To do:
Everything from the line containing "Instruction: Open the" through the end of the data below should be copied exactly, with no other lines.

-- Provided entries follows --

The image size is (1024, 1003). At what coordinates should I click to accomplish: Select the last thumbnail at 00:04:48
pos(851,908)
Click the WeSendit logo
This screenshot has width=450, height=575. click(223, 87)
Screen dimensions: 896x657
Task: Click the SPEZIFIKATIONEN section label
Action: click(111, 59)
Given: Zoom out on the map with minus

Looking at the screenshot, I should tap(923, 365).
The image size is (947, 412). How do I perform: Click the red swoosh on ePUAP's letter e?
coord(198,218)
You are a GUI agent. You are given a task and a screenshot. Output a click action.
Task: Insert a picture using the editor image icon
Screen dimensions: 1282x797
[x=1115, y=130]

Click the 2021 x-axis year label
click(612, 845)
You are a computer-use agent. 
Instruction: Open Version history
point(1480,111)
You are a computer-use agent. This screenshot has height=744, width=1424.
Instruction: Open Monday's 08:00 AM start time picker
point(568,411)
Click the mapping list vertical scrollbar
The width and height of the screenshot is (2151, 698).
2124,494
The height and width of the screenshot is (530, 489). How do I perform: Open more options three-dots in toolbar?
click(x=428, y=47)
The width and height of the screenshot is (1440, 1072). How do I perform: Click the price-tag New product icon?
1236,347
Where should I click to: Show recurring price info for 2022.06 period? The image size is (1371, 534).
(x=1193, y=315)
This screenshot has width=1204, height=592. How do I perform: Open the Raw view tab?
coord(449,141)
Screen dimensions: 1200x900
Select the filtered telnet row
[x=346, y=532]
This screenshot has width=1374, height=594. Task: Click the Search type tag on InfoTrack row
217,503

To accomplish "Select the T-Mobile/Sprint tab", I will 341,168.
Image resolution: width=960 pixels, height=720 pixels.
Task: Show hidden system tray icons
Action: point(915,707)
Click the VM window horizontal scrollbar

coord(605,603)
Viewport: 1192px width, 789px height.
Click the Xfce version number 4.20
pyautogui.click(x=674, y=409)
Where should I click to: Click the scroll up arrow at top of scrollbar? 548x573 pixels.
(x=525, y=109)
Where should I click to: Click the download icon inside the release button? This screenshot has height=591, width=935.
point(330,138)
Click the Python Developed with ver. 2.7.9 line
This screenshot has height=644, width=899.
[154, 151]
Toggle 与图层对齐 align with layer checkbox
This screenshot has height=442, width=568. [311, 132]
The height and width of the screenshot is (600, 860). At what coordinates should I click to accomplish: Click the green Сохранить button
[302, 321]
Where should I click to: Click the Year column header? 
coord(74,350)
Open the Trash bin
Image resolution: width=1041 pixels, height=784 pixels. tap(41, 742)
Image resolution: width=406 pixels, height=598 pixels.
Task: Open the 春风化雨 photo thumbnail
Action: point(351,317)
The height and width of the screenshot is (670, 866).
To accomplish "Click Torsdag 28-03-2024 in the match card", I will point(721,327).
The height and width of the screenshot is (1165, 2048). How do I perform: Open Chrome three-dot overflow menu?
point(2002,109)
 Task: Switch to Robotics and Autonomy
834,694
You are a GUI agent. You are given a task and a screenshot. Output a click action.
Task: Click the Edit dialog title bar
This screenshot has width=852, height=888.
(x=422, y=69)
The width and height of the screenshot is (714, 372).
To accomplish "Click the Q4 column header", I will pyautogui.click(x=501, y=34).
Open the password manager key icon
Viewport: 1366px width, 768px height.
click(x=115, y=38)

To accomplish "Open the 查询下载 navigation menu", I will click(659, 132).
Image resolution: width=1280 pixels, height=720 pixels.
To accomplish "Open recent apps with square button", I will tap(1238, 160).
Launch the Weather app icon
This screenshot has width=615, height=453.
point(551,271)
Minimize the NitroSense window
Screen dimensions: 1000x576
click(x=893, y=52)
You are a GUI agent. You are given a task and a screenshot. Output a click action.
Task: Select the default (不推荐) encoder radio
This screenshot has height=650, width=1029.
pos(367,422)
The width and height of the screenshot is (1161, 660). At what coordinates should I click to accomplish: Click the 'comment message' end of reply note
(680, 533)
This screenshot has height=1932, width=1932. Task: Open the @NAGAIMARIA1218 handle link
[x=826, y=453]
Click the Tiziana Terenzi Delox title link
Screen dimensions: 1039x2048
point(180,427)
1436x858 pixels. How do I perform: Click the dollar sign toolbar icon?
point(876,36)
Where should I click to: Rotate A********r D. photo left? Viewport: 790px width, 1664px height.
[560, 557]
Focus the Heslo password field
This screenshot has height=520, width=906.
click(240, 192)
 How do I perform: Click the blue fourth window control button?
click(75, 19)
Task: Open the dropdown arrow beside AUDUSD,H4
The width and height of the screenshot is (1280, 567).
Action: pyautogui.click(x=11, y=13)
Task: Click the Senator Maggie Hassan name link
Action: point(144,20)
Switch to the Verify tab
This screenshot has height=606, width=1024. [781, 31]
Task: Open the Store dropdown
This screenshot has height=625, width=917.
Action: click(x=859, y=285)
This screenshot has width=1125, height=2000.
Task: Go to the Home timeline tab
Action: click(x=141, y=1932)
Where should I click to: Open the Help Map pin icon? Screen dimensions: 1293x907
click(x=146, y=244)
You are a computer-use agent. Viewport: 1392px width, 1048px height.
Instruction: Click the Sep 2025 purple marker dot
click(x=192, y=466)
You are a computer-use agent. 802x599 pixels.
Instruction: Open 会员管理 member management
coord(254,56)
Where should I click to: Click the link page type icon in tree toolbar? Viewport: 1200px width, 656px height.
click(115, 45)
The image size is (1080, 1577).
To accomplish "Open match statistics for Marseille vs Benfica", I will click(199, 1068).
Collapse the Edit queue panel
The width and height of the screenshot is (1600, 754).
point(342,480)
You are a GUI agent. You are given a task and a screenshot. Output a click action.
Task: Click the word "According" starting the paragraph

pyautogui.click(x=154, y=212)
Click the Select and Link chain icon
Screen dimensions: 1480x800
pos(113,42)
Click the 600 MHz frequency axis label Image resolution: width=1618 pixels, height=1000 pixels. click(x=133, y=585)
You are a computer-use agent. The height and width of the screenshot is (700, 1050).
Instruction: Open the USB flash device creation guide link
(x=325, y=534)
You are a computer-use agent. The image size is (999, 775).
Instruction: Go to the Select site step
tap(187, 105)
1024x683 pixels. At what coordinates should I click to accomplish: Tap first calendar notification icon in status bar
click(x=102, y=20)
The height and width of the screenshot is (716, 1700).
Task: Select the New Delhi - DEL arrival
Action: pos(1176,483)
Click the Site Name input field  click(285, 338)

-- Provided entries concluded --

Answer for this exercise:
Instruction: Open the USB flash device creation guide link
(x=325, y=534)
You are a computer-use agent. The image size is (999, 775).
Instruction: Go to the Select site step
tap(187, 105)
1024x683 pixels. At what coordinates should I click to accomplish: Tap first calendar notification icon in status bar
click(x=102, y=20)
The height and width of the screenshot is (716, 1700).
Task: Select the New Delhi - DEL arrival
Action: pos(1176,483)
Click the Site Name input field  click(285, 338)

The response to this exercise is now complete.